* **Activity**
All of the records are to be copied out exactly, with nothing left out.

(Raw data Opens)

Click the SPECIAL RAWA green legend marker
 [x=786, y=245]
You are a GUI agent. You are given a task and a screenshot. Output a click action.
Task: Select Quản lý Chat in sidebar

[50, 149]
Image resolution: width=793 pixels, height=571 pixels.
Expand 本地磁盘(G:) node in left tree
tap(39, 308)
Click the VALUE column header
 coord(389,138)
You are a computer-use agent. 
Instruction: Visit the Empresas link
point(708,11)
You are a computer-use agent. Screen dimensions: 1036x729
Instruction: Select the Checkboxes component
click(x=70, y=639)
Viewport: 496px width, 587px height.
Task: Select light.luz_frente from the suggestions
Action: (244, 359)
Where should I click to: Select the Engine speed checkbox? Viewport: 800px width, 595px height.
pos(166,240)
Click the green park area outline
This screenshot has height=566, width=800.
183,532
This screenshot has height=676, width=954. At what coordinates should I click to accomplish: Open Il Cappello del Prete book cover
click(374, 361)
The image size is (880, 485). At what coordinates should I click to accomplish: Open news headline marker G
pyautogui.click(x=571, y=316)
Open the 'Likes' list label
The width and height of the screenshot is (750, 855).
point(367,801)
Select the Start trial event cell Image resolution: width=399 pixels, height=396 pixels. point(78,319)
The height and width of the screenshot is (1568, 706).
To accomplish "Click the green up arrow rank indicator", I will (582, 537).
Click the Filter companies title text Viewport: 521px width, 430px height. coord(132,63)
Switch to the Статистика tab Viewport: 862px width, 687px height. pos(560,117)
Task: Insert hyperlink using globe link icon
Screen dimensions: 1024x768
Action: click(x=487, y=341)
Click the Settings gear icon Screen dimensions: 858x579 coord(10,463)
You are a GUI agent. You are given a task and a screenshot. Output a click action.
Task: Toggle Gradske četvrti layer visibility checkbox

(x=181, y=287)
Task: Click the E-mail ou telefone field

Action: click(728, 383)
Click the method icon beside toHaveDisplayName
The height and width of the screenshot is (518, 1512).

(Raw data Closes)

* **Expected answer**
Click the SPECIAL RAWA green legend marker
 [x=786, y=245]
You are a GUI agent. You are given a task and a screenshot. Output a click action.
Task: Select Quản lý Chat in sidebar

[50, 149]
Image resolution: width=793 pixels, height=571 pixels.
Expand 本地磁盘(G:) node in left tree
tap(39, 308)
Click the VALUE column header
 coord(389,138)
You are a computer-use agent. 
Instruction: Visit the Empresas link
point(708,11)
You are a computer-use agent. Screen dimensions: 1036x729
Instruction: Select the Checkboxes component
click(x=70, y=639)
Viewport: 496px width, 587px height.
Task: Select light.luz_frente from the suggestions
Action: (244, 359)
Where should I click to: Select the Engine speed checkbox? Viewport: 800px width, 595px height.
pos(166,240)
Click the green park area outline
This screenshot has height=566, width=800.
183,532
This screenshot has height=676, width=954. At what coordinates should I click to accomplish: Open Il Cappello del Prete book cover
click(374, 361)
The image size is (880, 485). At what coordinates should I click to accomplish: Open news headline marker G
pyautogui.click(x=571, y=316)
Open the 'Likes' list label
The width and height of the screenshot is (750, 855).
point(367,801)
Select the Start trial event cell Image resolution: width=399 pixels, height=396 pixels. point(78,319)
The height and width of the screenshot is (1568, 706).
To accomplish "Click the green up arrow rank indicator", I will (582, 537).
Click the Filter companies title text Viewport: 521px width, 430px height. coord(132,63)
Switch to the Статистика tab Viewport: 862px width, 687px height. pos(560,117)
Task: Insert hyperlink using globe link icon
Screen dimensions: 1024x768
Action: click(x=487, y=341)
Click the Settings gear icon Screen dimensions: 858x579 coord(10,463)
You are a GUI agent. You are given a task and a screenshot. Output a click action.
Task: Toggle Gradske četvrti layer visibility checkbox

(x=181, y=287)
Task: Click the E-mail ou telefone field

Action: click(728, 383)
Click the method icon beside toHaveDisplayName
The height and width of the screenshot is (518, 1512).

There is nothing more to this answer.